§ Instrução de trabalho 1
No texto sobre a conduta médica, qual dúvida o médico do interior queria esclarecer com o exame de ressonância?
§ Instrução de trabalho 2
Atualize o texto sobre a conduta médica, reproduzindo o trecho de "Aliás, pode-se aceitar" a "coragem de ousar." com "arrojado" trocado por "audacioso".

§ Texto de leitura
★ ★ ★ ★ ★ ★ ★

Poucos se atrevem a dizê-lo, mas há consenso quanto à idéia segundo a qual o médico desleixa no exame clínico para se apoiar em exames complementares cada vez mais sofisticados, que não está adequadamente preparado para interpretar.
Quando apareceu o primeiro Aparelho de Ressonância Nuclear Magnética em São Paulo, fui consultado por uma família que indagara como conseguir aquele exame para um parente que morava no interior e estava com Diagnóstico de Câncer em fase final. Para me inteirar do caso, pedi ao médico que havia solicitado o exame, para telefonar-me a fim de estabelecermos o modus faciendi. Tal foi minha surpresa quando ele informou-me que pedira tal exame para esclarecer se a Metástase cerebral que o doente Tinha era de origem pulmonar ou retal. Diante desta suspeita, indaguei em que resultara o toque retal. Fui informado de que ele não o havia feito. Evidentemente, o doente não veio para São Paulo. Aquele médico, para conhecer o exame novo, teve que procurar outro recurso. O doente faleceu no dia seguinte.
O Limite de ação do médico, nesses casos, vai depender estritamente do foro íntimo. Este estará impelido pela vontade de salvar, mas contido pelo bom senso do saber parar e não arriscar a vida do Paciente na tentativa vã de salvar o Órgão.
Neste ponto está a premissa que deve nortear sempre o médico quando se depara com a necessidade de uma atitude que fuja completamente à rotina. Ele deve ter sempre em mente que, primeiro, deve preservar a vida, depois, a Função e, por último, a Estética.
Aliás, pode-se aceitar como premissa que, quanto mais o médico faz, mais vulnerável se torna. Ele, em especial se for cirurgião, deve encontrar o equilíbrio entre a necessidade de ser arrojado e as restrições de sua Autocrítica. O seu Progresso está alicerçado sobre sua moral, com todos os sentimentos de foro íntimo, mas exatamente na linha de sua coragem de ousar.

★ ★ ★ ★ ★ ★ ★

§ Trechos de dados
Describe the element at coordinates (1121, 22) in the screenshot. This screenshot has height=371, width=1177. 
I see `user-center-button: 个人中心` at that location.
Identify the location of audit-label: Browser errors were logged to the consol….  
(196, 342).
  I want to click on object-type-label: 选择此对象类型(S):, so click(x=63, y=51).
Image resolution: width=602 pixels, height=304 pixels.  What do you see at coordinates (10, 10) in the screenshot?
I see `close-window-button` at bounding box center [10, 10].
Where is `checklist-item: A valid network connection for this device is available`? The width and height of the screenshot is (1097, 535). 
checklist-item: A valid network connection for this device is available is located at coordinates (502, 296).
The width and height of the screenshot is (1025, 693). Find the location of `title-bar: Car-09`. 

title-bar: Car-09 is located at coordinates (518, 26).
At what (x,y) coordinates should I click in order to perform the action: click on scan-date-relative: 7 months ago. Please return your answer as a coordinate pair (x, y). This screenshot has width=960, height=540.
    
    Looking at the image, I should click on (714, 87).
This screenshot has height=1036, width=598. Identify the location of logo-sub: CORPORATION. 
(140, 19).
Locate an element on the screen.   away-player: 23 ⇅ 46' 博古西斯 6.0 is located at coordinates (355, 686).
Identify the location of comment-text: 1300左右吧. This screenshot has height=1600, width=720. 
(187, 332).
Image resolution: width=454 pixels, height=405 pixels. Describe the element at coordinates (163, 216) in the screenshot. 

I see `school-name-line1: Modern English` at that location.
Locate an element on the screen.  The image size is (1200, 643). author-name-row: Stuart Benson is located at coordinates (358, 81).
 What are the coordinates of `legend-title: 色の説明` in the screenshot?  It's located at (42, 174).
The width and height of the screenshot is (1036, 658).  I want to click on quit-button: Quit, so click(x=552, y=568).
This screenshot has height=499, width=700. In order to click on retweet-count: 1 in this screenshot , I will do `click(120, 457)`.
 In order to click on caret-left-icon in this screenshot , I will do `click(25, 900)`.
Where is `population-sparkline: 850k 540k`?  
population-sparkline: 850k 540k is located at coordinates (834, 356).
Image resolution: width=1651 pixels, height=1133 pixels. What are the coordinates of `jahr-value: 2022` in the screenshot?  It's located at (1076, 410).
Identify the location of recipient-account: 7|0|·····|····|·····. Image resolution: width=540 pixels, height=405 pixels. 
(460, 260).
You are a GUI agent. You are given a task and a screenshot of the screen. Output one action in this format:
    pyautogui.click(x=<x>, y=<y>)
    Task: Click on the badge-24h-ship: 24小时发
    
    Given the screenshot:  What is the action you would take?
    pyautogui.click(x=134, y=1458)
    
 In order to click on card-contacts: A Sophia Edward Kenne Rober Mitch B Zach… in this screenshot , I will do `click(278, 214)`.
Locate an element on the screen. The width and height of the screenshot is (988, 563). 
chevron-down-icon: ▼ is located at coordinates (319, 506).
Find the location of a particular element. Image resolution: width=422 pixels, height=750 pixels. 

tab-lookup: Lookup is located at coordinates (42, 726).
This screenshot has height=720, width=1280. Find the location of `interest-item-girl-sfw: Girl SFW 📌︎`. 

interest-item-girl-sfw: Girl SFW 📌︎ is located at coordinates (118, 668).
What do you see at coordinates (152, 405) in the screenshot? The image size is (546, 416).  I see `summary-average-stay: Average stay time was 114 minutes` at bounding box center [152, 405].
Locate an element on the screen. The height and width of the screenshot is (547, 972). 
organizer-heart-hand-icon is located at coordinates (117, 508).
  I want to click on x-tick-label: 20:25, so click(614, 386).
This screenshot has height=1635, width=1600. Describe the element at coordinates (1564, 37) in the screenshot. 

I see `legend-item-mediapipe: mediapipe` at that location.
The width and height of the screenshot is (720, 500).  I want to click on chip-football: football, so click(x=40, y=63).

★ ★ ★ ★ ★ ★ ★

§ Resposta escrita 1
Se a metástase cerebral do doente era de origem pulmonar ou retal.

§ Resposta escrita 2
Aliás, pode-se aceitar como premissa que, quanto mais o médico faz, mais vulnerável se torna. Ele, em especial se for cirurgião, deve encontrar o equilíbrio entre a necessidade de ser audacioso e as restrições de sua Autocrítica. O seu Progresso está alicerçado sobre sua moral, com todos os sentimentos de foro íntimo, mas exatamente na linha de sua coragem de ousar.